[Saved data entries]
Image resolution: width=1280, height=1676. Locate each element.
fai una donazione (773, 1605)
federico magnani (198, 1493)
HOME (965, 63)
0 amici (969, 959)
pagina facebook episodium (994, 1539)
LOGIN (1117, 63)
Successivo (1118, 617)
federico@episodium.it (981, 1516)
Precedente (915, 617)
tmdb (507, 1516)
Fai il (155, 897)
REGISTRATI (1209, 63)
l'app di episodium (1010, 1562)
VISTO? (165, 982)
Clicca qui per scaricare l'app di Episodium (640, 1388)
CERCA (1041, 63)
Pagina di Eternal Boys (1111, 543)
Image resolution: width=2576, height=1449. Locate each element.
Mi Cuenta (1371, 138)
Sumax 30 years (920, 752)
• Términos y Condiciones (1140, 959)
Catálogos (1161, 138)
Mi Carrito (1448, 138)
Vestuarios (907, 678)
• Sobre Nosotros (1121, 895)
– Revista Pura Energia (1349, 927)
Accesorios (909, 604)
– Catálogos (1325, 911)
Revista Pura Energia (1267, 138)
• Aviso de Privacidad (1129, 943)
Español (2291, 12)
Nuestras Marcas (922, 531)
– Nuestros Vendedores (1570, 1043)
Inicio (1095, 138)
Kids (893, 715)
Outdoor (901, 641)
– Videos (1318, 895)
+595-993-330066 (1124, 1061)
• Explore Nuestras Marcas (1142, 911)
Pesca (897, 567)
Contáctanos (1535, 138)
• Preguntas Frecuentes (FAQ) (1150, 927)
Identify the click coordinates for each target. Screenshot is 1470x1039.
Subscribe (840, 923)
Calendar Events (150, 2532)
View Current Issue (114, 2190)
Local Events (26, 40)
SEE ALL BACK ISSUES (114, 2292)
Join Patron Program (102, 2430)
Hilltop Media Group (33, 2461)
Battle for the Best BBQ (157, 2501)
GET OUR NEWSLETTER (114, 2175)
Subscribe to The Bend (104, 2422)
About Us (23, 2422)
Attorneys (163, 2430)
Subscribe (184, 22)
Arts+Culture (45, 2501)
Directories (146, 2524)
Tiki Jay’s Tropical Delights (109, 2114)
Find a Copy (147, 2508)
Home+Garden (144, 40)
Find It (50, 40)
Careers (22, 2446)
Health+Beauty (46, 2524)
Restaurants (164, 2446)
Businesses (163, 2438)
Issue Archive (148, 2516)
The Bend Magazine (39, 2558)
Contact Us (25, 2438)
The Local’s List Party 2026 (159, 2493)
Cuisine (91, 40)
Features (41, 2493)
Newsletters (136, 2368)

(INSTRUCTIONS FOR THE TASK):
Search the records for lines holding the word "Subscribe", then copy each line you find.

(ANSWER FOR THE TASK):
Subscribe (840, 923)
Subscribe to The Bend (104, 2422)
Subscribe (184, 22)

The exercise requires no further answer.